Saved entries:

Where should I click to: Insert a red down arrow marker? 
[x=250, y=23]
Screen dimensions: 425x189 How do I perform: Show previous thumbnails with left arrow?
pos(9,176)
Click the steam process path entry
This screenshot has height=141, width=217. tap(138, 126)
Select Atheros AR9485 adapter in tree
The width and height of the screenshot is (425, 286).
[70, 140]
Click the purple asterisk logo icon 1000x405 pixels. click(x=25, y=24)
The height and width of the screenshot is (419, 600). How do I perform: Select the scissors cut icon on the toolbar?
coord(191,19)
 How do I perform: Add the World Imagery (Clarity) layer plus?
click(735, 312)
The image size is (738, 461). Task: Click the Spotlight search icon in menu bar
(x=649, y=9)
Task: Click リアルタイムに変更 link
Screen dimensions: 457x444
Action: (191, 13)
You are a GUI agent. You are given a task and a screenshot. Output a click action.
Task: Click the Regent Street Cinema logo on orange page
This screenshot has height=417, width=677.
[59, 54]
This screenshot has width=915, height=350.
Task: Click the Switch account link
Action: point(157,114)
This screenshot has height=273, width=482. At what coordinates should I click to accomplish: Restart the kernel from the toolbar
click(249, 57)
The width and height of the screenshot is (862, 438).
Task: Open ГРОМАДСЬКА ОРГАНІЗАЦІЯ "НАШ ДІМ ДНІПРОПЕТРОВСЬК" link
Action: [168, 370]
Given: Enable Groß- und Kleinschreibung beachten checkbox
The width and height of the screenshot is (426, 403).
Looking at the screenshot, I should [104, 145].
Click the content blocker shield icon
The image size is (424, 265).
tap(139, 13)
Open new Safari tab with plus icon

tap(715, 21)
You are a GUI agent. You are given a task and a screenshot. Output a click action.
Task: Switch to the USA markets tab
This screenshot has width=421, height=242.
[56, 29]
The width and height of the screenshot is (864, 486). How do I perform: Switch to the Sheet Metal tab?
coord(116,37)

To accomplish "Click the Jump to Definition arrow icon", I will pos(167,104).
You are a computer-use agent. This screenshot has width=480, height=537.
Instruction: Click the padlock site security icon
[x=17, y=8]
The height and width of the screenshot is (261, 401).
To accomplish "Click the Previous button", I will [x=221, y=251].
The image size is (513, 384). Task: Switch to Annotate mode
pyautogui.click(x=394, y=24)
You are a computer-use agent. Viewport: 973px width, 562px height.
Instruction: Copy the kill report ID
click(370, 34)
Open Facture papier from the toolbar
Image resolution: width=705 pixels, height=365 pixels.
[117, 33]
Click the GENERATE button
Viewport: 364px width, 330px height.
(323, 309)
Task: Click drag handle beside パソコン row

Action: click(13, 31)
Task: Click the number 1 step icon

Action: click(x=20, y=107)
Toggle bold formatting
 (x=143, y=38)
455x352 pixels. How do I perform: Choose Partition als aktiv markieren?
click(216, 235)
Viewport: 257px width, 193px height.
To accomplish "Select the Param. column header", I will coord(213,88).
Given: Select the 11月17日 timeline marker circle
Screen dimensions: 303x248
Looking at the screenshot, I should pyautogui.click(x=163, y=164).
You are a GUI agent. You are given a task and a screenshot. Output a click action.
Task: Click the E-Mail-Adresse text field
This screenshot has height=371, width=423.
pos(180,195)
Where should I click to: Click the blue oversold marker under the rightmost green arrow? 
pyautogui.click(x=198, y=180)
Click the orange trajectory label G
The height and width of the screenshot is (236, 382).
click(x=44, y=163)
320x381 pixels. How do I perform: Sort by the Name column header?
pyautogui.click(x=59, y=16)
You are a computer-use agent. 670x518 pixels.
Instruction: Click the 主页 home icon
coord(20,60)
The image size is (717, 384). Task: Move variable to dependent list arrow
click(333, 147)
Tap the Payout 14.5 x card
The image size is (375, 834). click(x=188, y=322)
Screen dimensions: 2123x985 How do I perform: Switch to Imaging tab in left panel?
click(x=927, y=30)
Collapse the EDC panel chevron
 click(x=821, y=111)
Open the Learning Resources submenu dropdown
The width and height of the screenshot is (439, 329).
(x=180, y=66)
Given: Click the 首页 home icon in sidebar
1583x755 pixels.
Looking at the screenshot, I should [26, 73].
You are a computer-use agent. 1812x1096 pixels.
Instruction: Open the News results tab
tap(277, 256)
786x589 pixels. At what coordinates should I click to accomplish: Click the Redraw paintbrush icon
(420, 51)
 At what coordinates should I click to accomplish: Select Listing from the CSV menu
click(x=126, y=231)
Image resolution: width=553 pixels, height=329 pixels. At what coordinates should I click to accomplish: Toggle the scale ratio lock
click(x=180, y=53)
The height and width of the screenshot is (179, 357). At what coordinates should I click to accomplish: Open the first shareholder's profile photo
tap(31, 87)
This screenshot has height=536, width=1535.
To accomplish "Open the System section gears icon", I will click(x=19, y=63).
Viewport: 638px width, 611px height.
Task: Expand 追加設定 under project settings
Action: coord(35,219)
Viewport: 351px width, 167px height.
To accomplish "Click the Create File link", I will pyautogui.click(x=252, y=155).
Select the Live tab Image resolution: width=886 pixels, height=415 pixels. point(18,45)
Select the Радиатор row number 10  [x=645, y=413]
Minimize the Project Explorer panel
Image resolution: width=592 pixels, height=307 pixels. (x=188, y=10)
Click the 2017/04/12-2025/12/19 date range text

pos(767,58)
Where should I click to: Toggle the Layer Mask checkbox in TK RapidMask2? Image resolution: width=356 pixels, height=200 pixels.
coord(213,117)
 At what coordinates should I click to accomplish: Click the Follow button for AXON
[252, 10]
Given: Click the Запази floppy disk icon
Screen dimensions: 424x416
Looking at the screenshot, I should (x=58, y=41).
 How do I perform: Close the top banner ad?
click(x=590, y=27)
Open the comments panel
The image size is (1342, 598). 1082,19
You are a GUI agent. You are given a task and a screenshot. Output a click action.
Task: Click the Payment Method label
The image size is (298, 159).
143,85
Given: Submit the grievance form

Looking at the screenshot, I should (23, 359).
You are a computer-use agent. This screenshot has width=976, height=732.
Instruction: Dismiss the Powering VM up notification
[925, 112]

ASSIGNED TASK: All entries shown above should be printed again exactly.

COMPLETED EXERCISE:
Where should I click to: Insert a red down arrow marker? 
[x=250, y=23]
Screen dimensions: 425x189 How do I perform: Show previous thumbnails with left arrow?
pos(9,176)
Click the steam process path entry
This screenshot has height=141, width=217. tap(138, 126)
Select Atheros AR9485 adapter in tree
The width and height of the screenshot is (425, 286).
[70, 140]
Click the purple asterisk logo icon 1000x405 pixels. click(x=25, y=24)
The height and width of the screenshot is (419, 600). How do I perform: Select the scissors cut icon on the toolbar?
coord(191,19)
 How do I perform: Add the World Imagery (Clarity) layer plus?
click(735, 312)
The image size is (738, 461). Task: Click the Spotlight search icon in menu bar
(x=649, y=9)
Task: Click リアルタイムに変更 link
Screen dimensions: 457x444
Action: (191, 13)
You are a GUI agent. You are given a task and a screenshot. Output a click action.
Task: Click the Regent Street Cinema logo on orange page
This screenshot has height=417, width=677.
[59, 54]
This screenshot has width=915, height=350.
Task: Click the Switch account link
Action: point(157,114)
This screenshot has height=273, width=482. At what coordinates should I click to accomplish: Restart the kernel from the toolbar
click(249, 57)
The width and height of the screenshot is (862, 438).
Task: Open ГРОМАДСЬКА ОРГАНІЗАЦІЯ "НАШ ДІМ ДНІПРОПЕТРОВСЬК" link
Action: [168, 370]
Given: Enable Groß- und Kleinschreibung beachten checkbox
The width and height of the screenshot is (426, 403).
Looking at the screenshot, I should [104, 145].
Click the content blocker shield icon
The image size is (424, 265).
tap(139, 13)
Open new Safari tab with plus icon

tap(715, 21)
You are a GUI agent. You are given a task and a screenshot. Output a click action.
Task: Switch to the USA markets tab
This screenshot has width=421, height=242.
[56, 29]
The width and height of the screenshot is (864, 486). How do I perform: Switch to the Sheet Metal tab?
coord(116,37)

To accomplish "Click the Jump to Definition arrow icon", I will pos(167,104).
You are a computer-use agent. This screenshot has width=480, height=537.
Instruction: Click the padlock site security icon
[x=17, y=8]
The height and width of the screenshot is (261, 401).
To accomplish "Click the Previous button", I will [x=221, y=251].
The image size is (513, 384). Task: Switch to Annotate mode
pyautogui.click(x=394, y=24)
You are a computer-use agent. Viewport: 973px width, 562px height.
Instruction: Copy the kill report ID
click(370, 34)
Open Facture papier from the toolbar
Image resolution: width=705 pixels, height=365 pixels.
[117, 33]
Click the GENERATE button
Viewport: 364px width, 330px height.
(323, 309)
Task: Click drag handle beside パソコン row

Action: click(13, 31)
Task: Click the number 1 step icon

Action: click(x=20, y=107)
Toggle bold formatting
 (x=143, y=38)
455x352 pixels. How do I perform: Choose Partition als aktiv markieren?
click(216, 235)
Viewport: 257px width, 193px height.
To accomplish "Select the Param. column header", I will coord(213,88).
Given: Select the 11月17日 timeline marker circle
Screen dimensions: 303x248
Looking at the screenshot, I should pyautogui.click(x=163, y=164).
You are a GUI agent. You are given a task and a screenshot. Output a click action.
Task: Click the E-Mail-Adresse text field
This screenshot has height=371, width=423.
pos(180,195)
Where should I click to: Click the blue oversold marker under the rightmost green arrow? 
pyautogui.click(x=198, y=180)
Click the orange trajectory label G
The height and width of the screenshot is (236, 382).
click(x=44, y=163)
320x381 pixels. How do I perform: Sort by the Name column header?
pyautogui.click(x=59, y=16)
You are a computer-use agent. 670x518 pixels.
Instruction: Click the 主页 home icon
coord(20,60)
The image size is (717, 384). Task: Move variable to dependent list arrow
click(333, 147)
Tap the Payout 14.5 x card
The image size is (375, 834). click(x=188, y=322)
Screen dimensions: 2123x985 How do I perform: Switch to Imaging tab in left panel?
click(x=927, y=30)
Collapse the EDC panel chevron
 click(x=821, y=111)
Open the Learning Resources submenu dropdown
The width and height of the screenshot is (439, 329).
(x=180, y=66)
Given: Click the 首页 home icon in sidebar
1583x755 pixels.
Looking at the screenshot, I should [26, 73].
You are a computer-use agent. 1812x1096 pixels.
Instruction: Open the News results tab
tap(277, 256)
786x589 pixels. At what coordinates should I click to accomplish: Click the Redraw paintbrush icon
(420, 51)
 At what coordinates should I click to accomplish: Select Listing from the CSV menu
click(x=126, y=231)
Image resolution: width=553 pixels, height=329 pixels. At what coordinates should I click to accomplish: Toggle the scale ratio lock
click(x=180, y=53)
The height and width of the screenshot is (179, 357). At what coordinates should I click to accomplish: Open the first shareholder's profile photo
tap(31, 87)
This screenshot has height=536, width=1535.
To accomplish "Open the System section gears icon", I will click(x=19, y=63).
Viewport: 638px width, 611px height.
Task: Expand 追加設定 under project settings
Action: coord(35,219)
Viewport: 351px width, 167px height.
To accomplish "Click the Create File link", I will pyautogui.click(x=252, y=155).
Select the Live tab Image resolution: width=886 pixels, height=415 pixels. point(18,45)
Select the Радиатор row number 10  [x=645, y=413]
Minimize the Project Explorer panel
Image resolution: width=592 pixels, height=307 pixels. (x=188, y=10)
Click the 2017/04/12-2025/12/19 date range text

pos(767,58)
Where should I click to: Toggle the Layer Mask checkbox in TK RapidMask2? Image resolution: width=356 pixels, height=200 pixels.
coord(213,117)
 At what coordinates should I click to accomplish: Click the Follow button for AXON
[252, 10]
Given: Click the Запази floppy disk icon
Screen dimensions: 424x416
Looking at the screenshot, I should (x=58, y=41).
 How do I perform: Close the top banner ad?
click(x=590, y=27)
Open the comments panel
The image size is (1342, 598). 1082,19
You are a GUI agent. You are given a task and a screenshot. Output a click action.
Task: Click the Payment Method label
The image size is (298, 159).
143,85
Given: Submit the grievance form

Looking at the screenshot, I should (23, 359).
You are a computer-use agent. This screenshot has width=976, height=732.
Instruction: Dismiss the Powering VM up notification
[925, 112]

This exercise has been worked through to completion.